# [YOUR GOAL]
The material below holds the lines to copy: from the one with "Where should I click to: Click the gear" up to and including the one with "Task: Click the back arrow in gray bar". Copy them exactly and skip the pictures.
** MATERIAL PROVIDED follows **
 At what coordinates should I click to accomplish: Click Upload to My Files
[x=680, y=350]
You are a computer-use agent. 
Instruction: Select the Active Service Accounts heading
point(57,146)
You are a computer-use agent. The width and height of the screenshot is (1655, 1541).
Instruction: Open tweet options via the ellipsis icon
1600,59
** End of MATERIAL PROVIDED **
** MATERIAL PROVIDED follows **
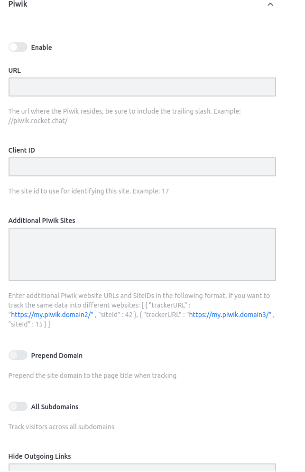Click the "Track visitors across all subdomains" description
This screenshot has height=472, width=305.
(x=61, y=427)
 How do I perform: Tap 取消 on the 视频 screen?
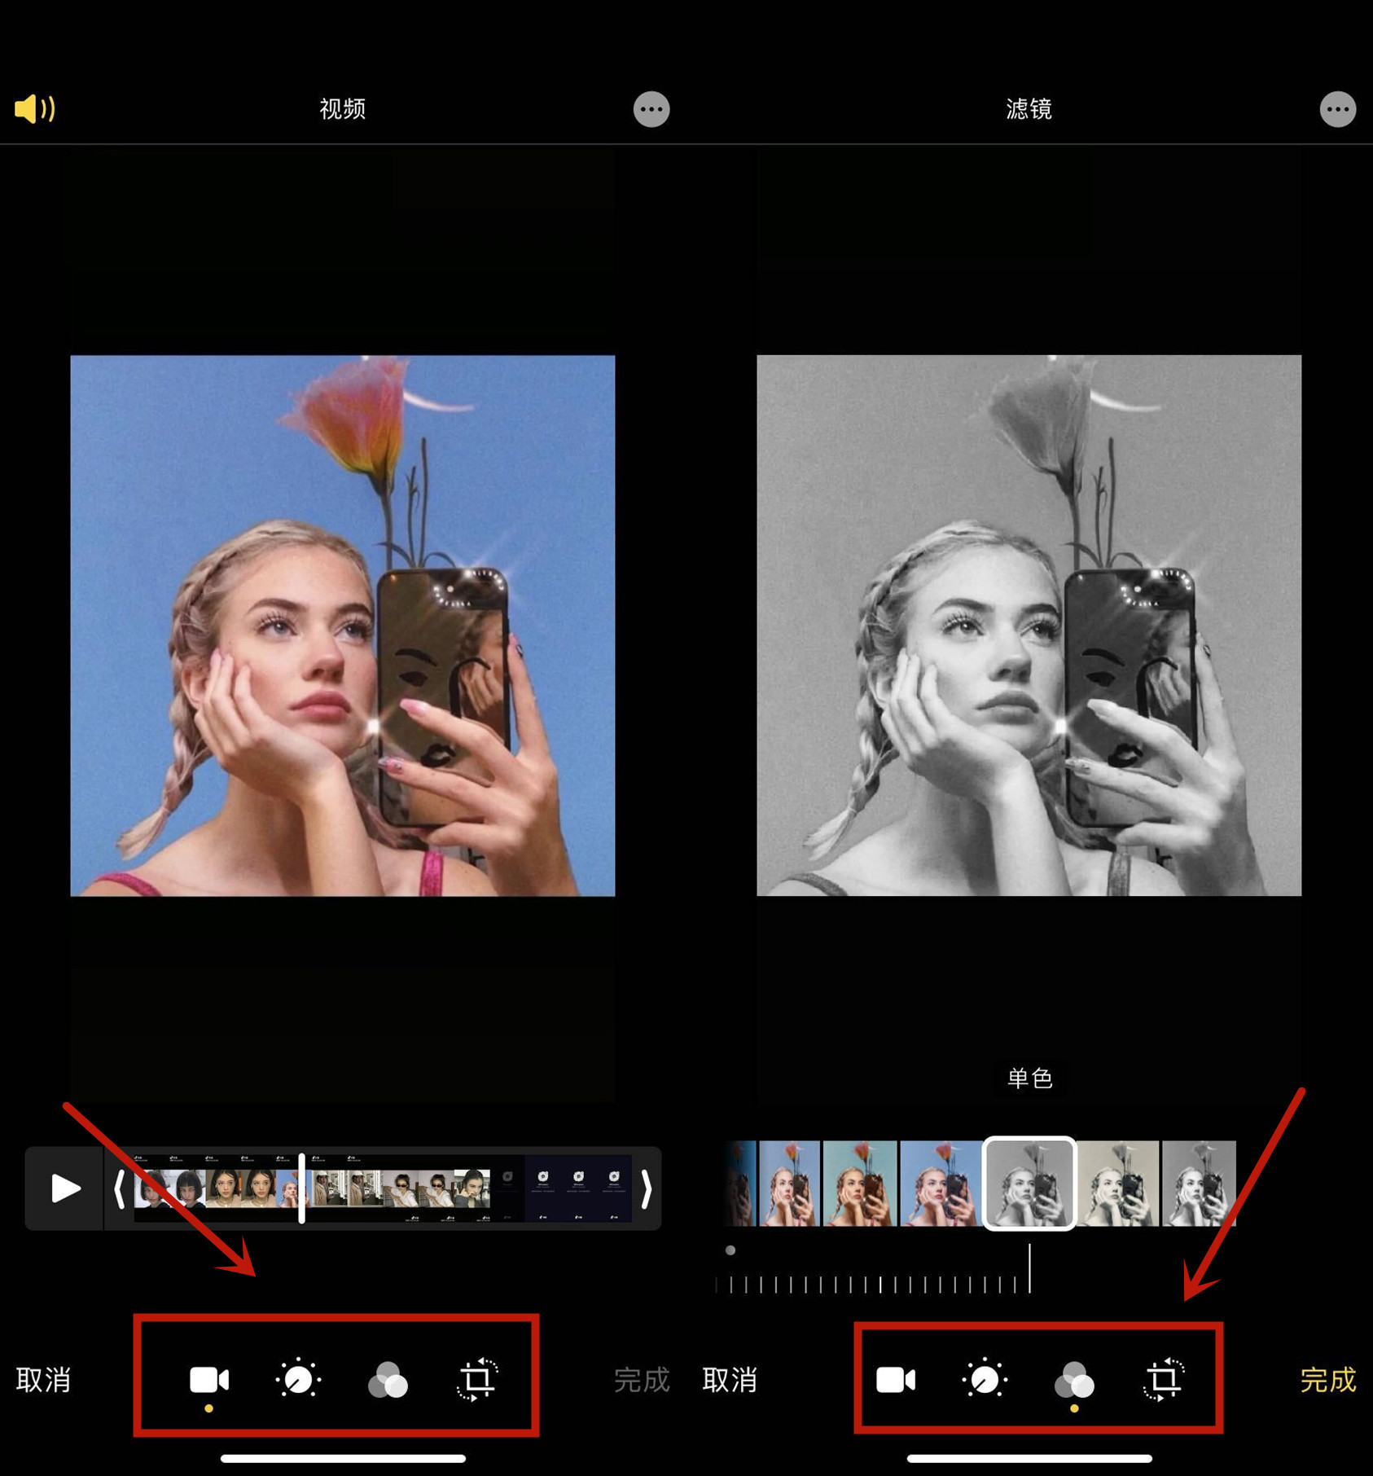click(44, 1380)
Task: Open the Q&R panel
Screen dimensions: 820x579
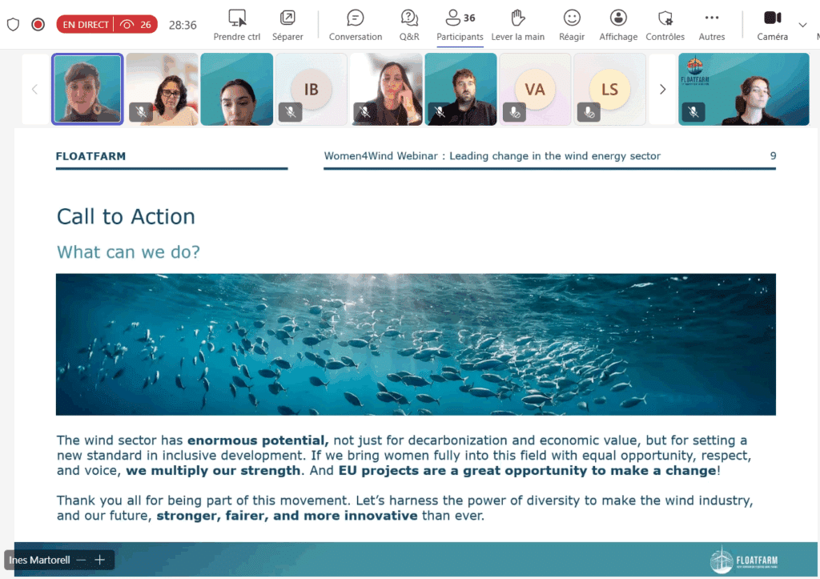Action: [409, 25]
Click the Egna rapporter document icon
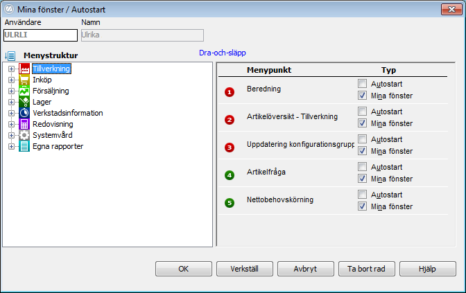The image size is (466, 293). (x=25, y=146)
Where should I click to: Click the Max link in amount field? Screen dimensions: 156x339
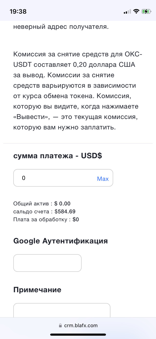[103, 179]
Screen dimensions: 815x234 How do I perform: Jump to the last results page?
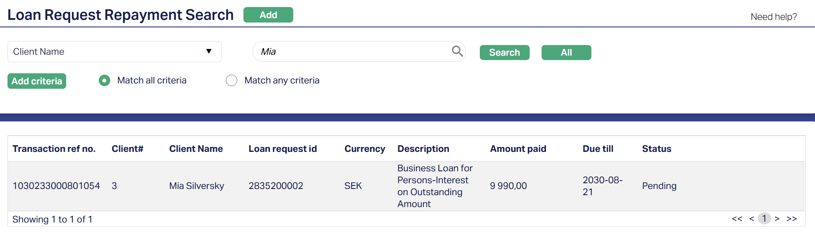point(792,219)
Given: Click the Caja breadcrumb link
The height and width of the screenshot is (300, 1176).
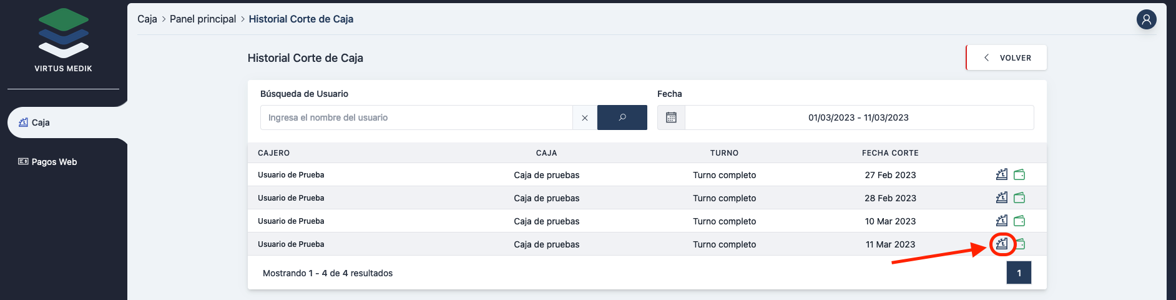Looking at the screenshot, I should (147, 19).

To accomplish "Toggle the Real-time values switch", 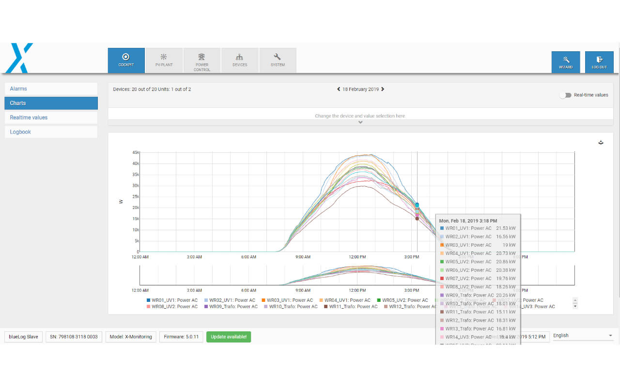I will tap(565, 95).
** End of MATERIAL PROVIDED **
** MATERIAL PROVIDED follows **
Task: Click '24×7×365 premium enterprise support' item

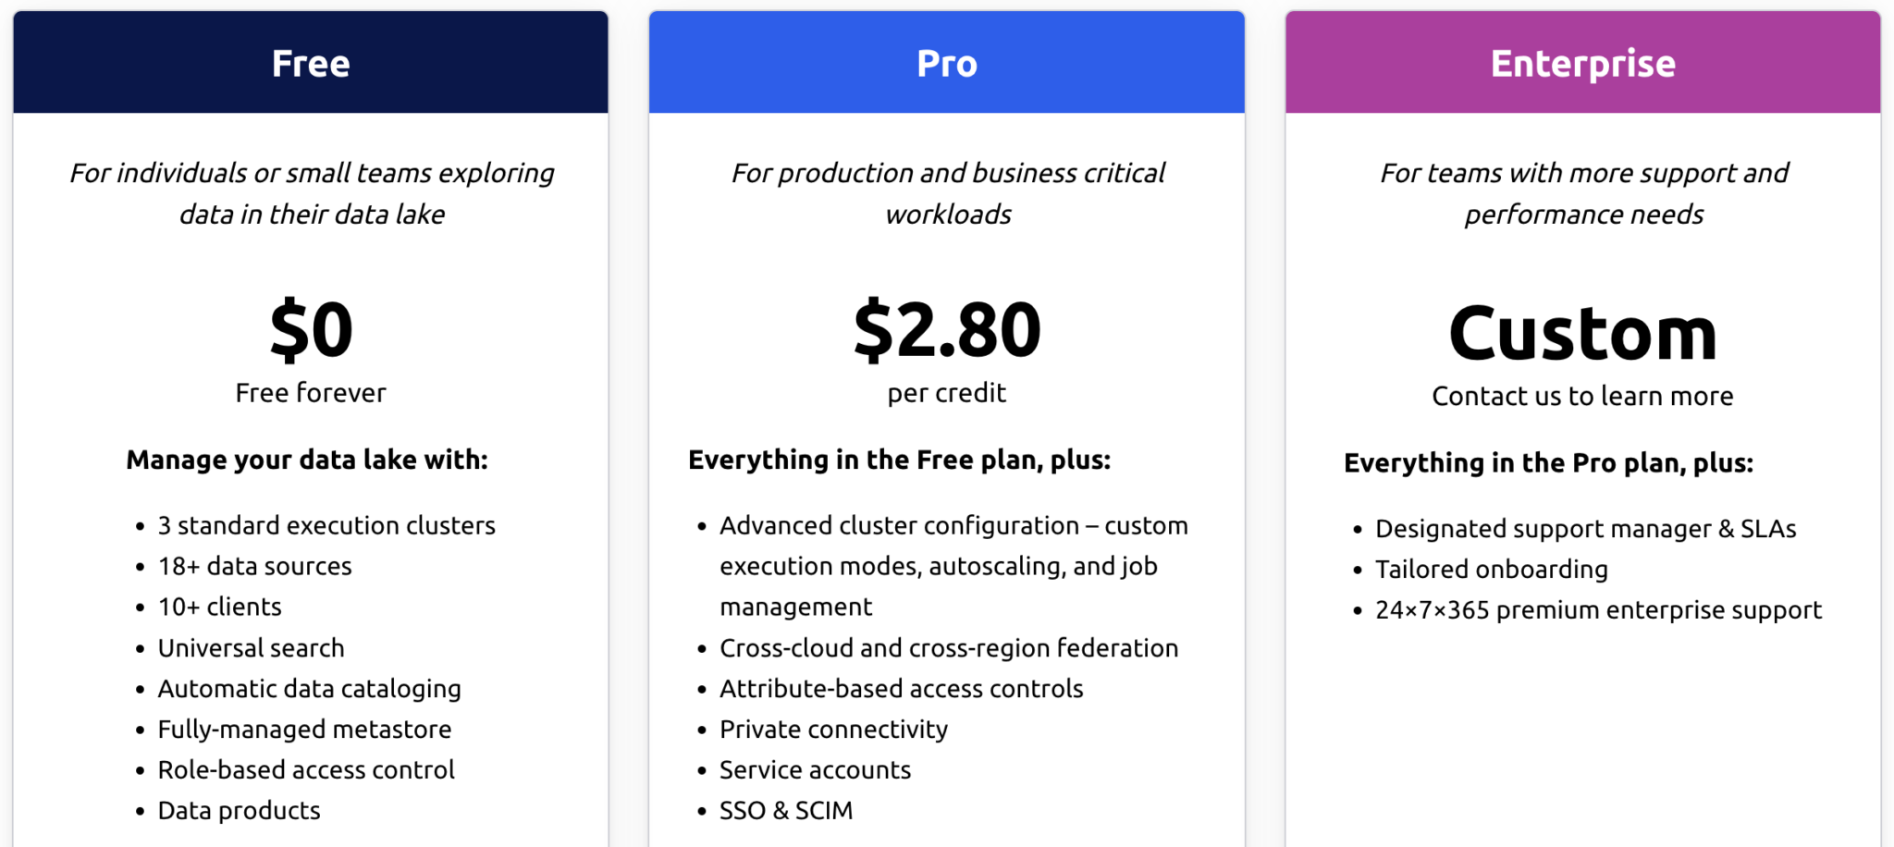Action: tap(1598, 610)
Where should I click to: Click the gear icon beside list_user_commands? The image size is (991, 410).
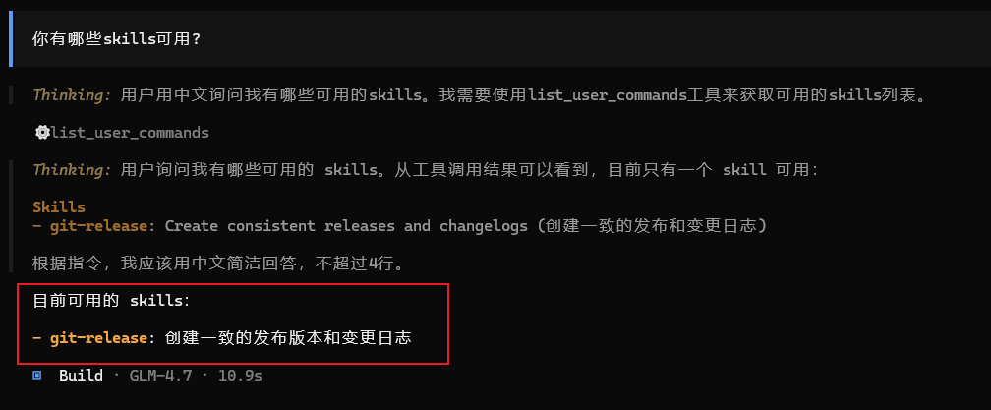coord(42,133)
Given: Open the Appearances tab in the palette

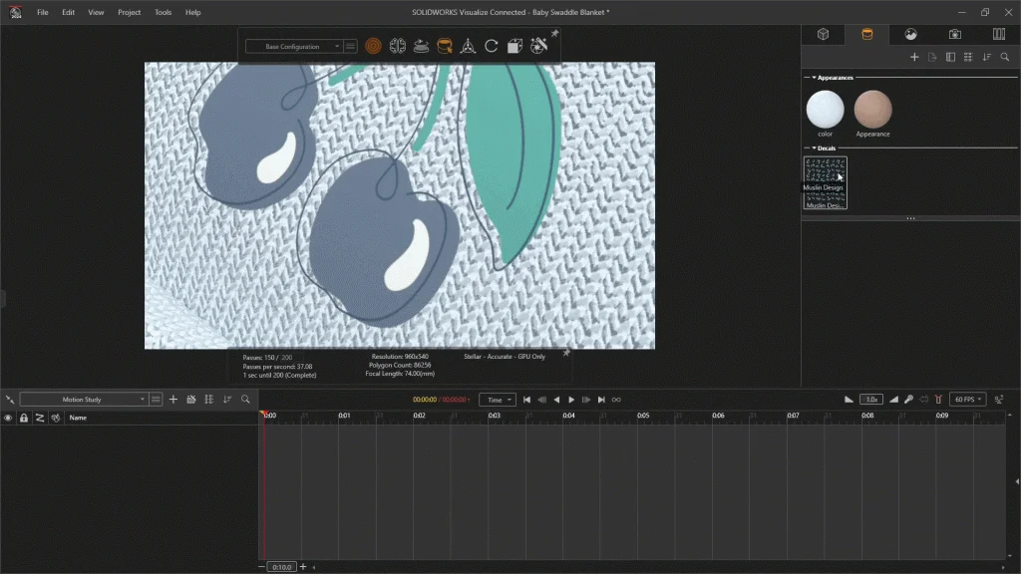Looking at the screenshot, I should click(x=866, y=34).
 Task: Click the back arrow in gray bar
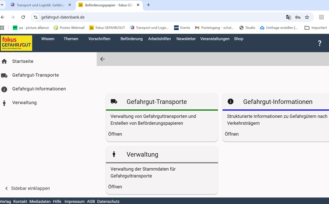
** End of MATERIAL PROVIDED **
# [RESPONSE BELOW]
Where should I click to: Click the gear icon beside list_user_commands? The image size is (991, 410).
coord(42,133)
Given: Open the Appearances tab in the palette

Looking at the screenshot, I should click(x=866, y=34).
 Task: Click the back arrow in gray bar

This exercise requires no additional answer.